** Saved data entries **
#####

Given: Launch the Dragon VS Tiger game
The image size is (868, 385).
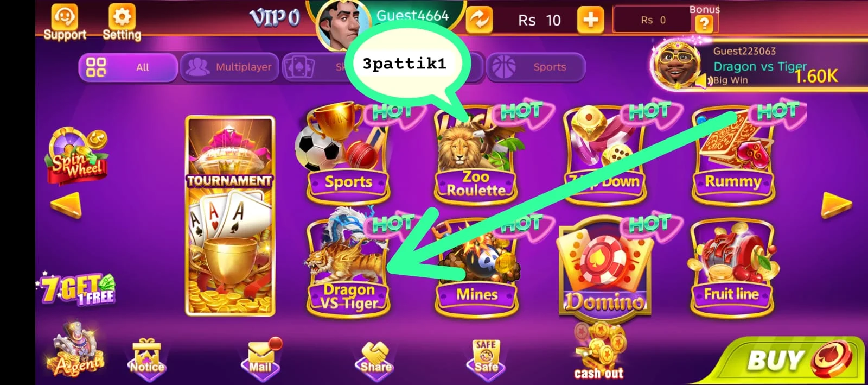Looking at the screenshot, I should [x=348, y=264].
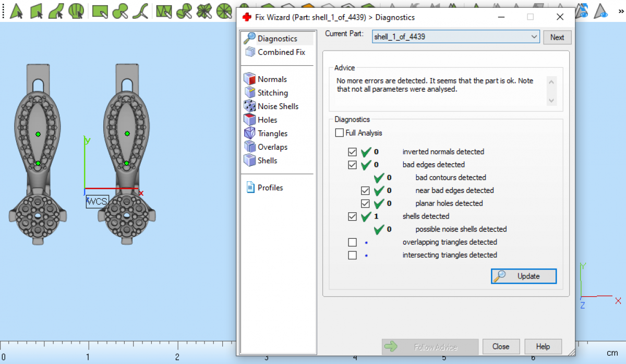Select the Mark Shell tool
The height and width of the screenshot is (364, 626).
(x=76, y=10)
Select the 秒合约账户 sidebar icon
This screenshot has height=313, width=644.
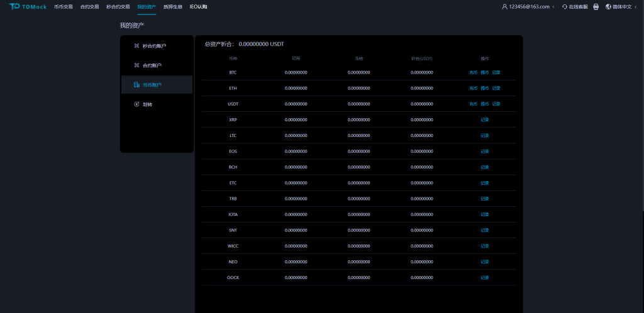136,46
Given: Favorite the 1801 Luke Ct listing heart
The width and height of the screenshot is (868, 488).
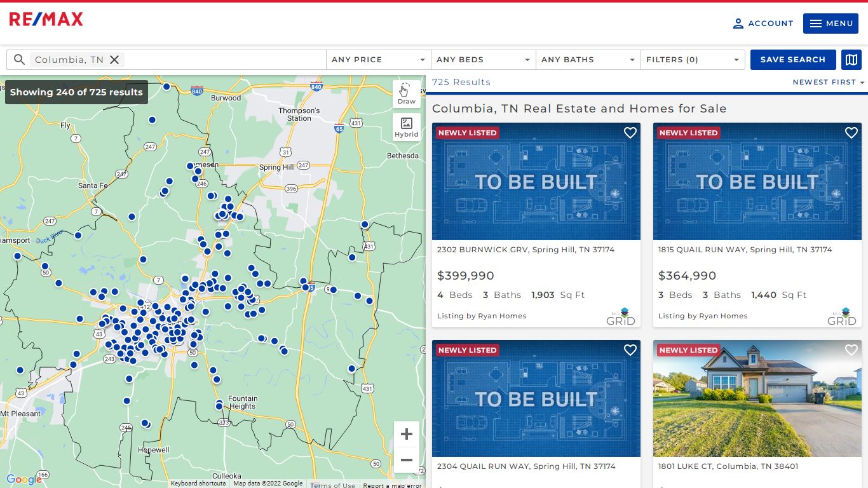Looking at the screenshot, I should 851,350.
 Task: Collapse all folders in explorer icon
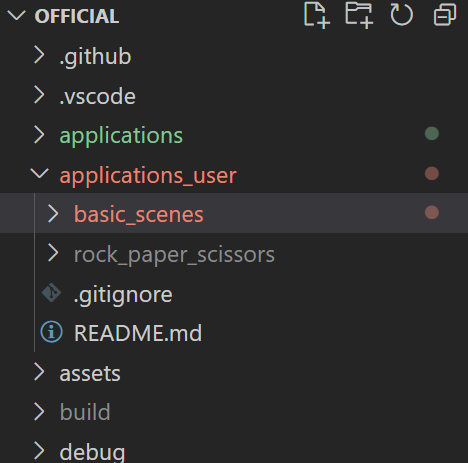445,15
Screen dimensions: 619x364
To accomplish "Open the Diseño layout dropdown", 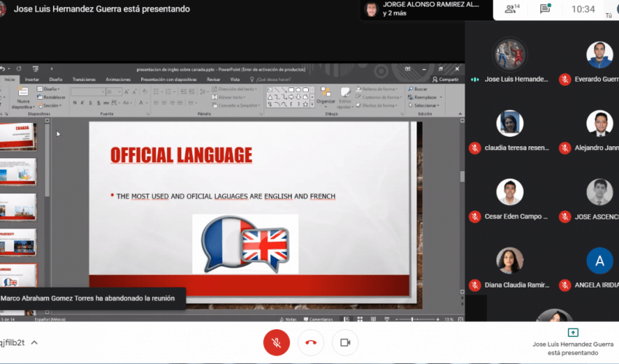I will pos(50,89).
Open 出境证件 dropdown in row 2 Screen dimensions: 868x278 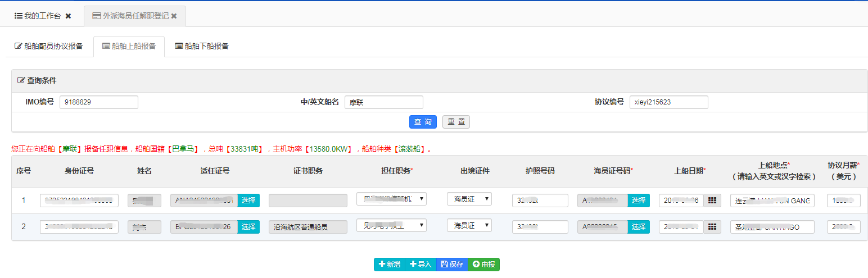(469, 225)

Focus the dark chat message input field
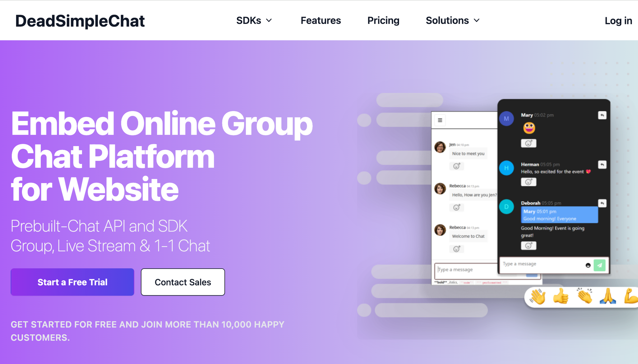pyautogui.click(x=542, y=264)
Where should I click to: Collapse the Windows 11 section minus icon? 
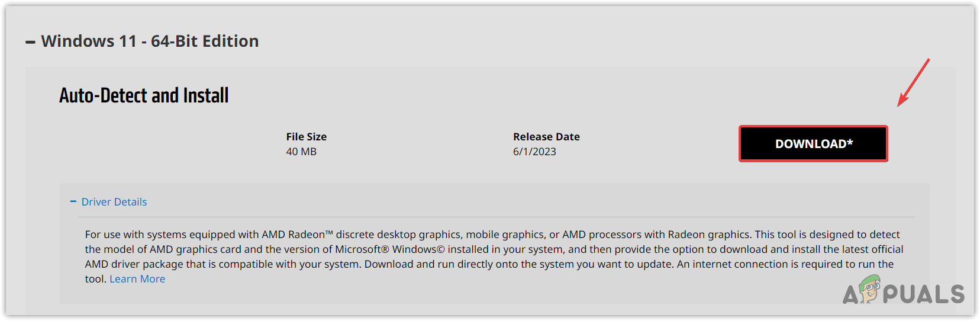pyautogui.click(x=31, y=42)
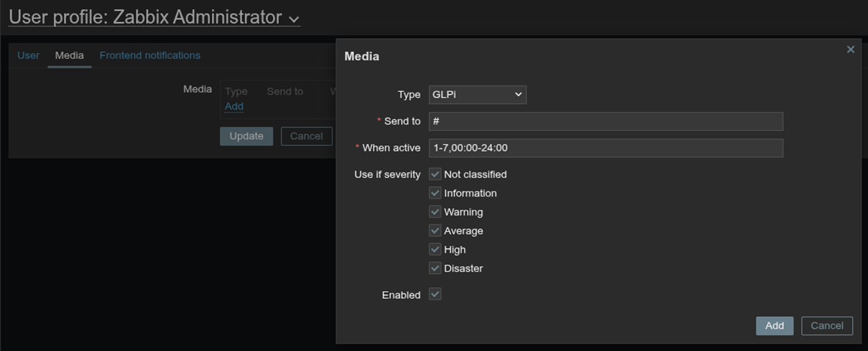868x351 pixels.
Task: Disable the Warning severity checkbox
Action: (x=435, y=211)
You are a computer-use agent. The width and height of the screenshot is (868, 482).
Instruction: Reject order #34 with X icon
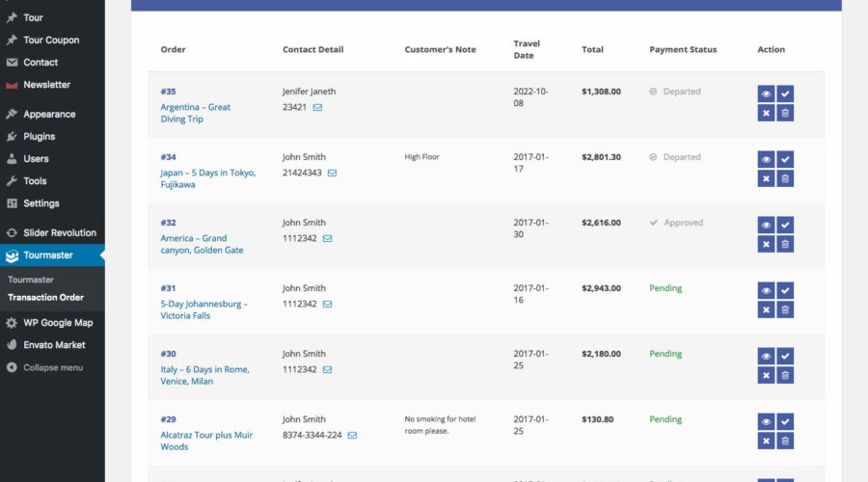(766, 178)
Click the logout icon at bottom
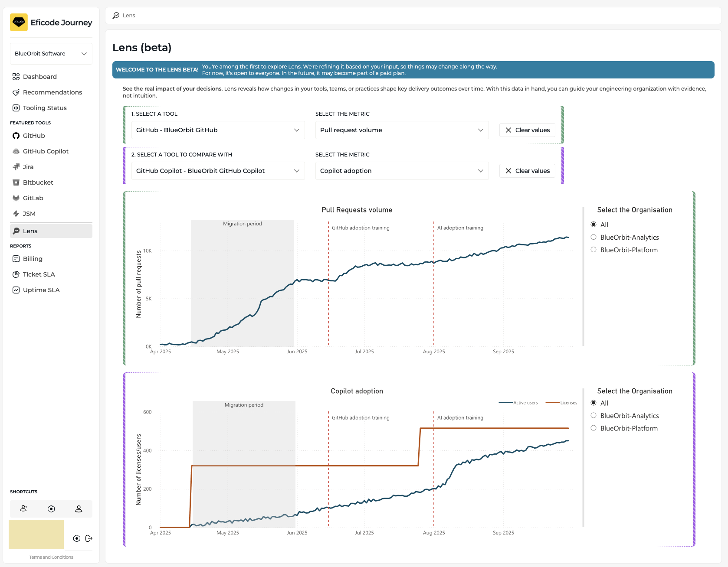728x567 pixels. tap(89, 538)
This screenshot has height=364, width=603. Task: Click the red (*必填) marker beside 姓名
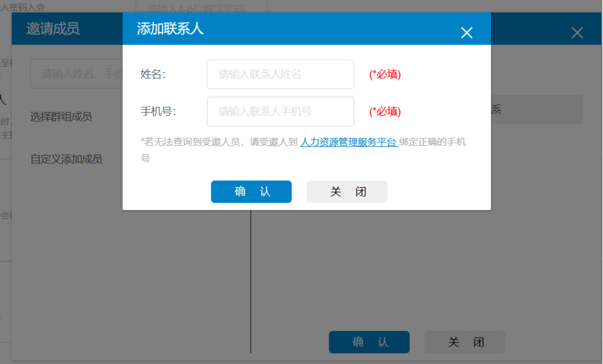pyautogui.click(x=385, y=74)
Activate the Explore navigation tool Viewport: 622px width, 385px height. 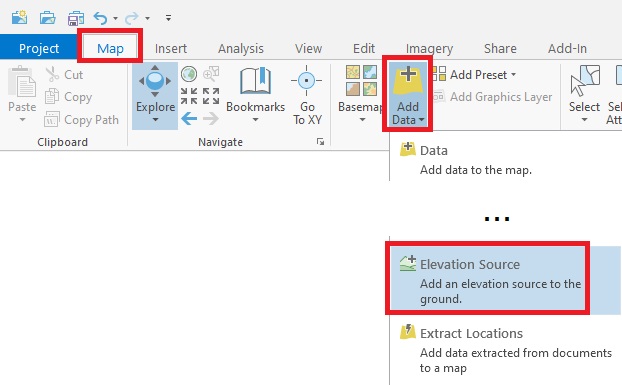tap(155, 96)
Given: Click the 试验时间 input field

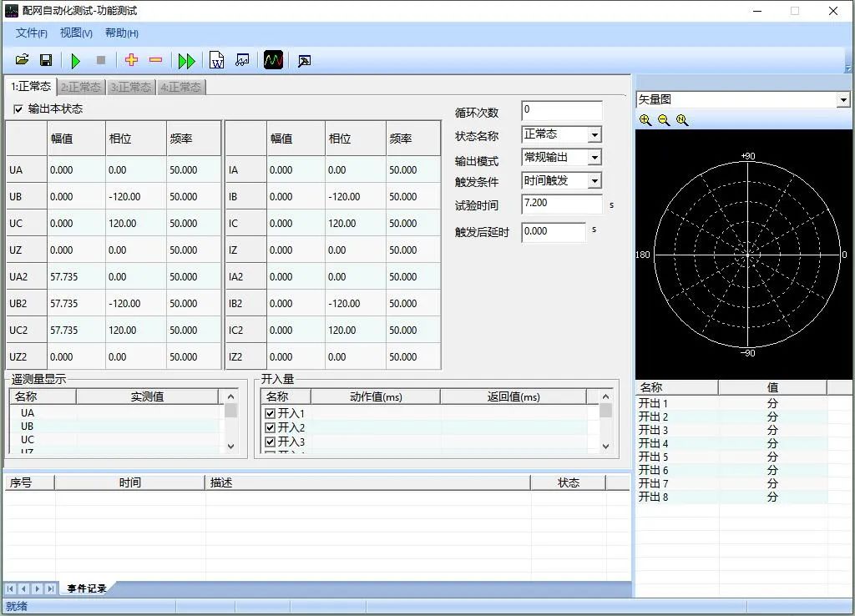Looking at the screenshot, I should [561, 204].
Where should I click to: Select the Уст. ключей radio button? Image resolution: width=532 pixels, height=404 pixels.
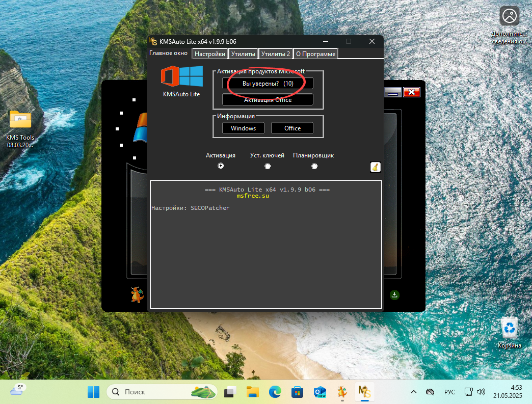[267, 166]
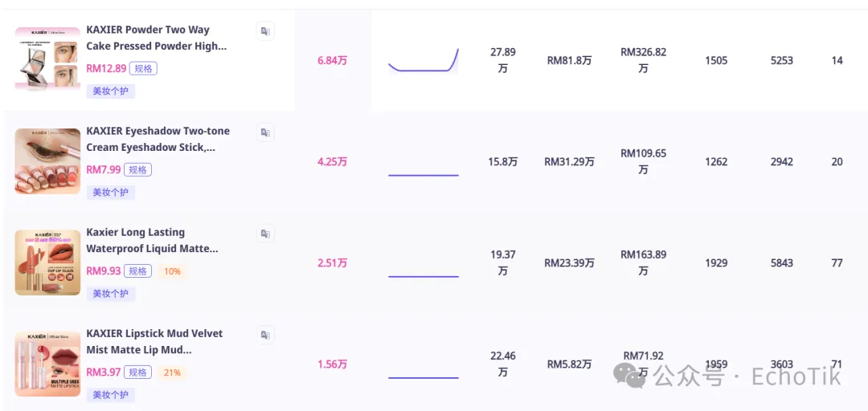
Task: Click translate icon beside Eyeshadow Two-tone title
Action: click(x=264, y=132)
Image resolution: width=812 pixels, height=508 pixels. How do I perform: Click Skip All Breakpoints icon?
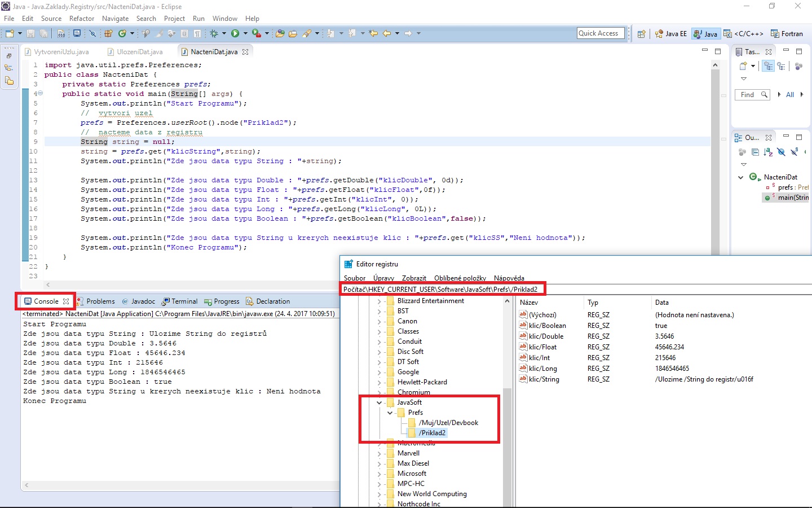point(92,34)
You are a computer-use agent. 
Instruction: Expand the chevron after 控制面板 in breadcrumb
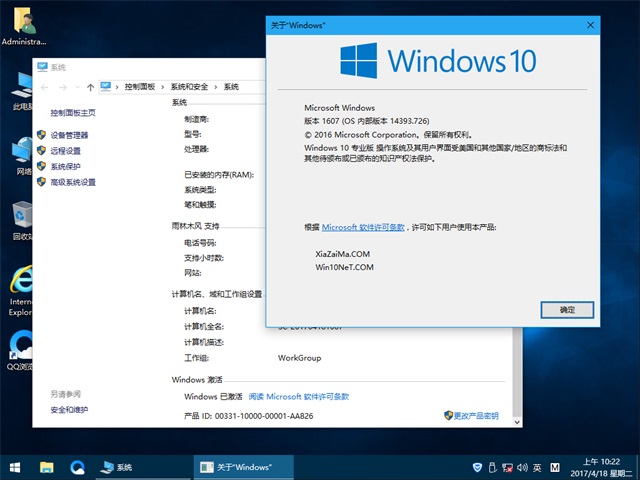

#####

** Task details **
Please leave out the pictures as you reproduce the lines exactly, from the first line of the entries through the line containing "Select the 秒合约账户 sidebar icon".

** Task output **
Given: Launch the Dragon VS Tiger game
The image size is (868, 385).
Looking at the screenshot, I should [x=348, y=264].
Select the Mark Shell tool
The height and width of the screenshot is (364, 626).
(x=76, y=10)
Select the 秒合约账户 sidebar icon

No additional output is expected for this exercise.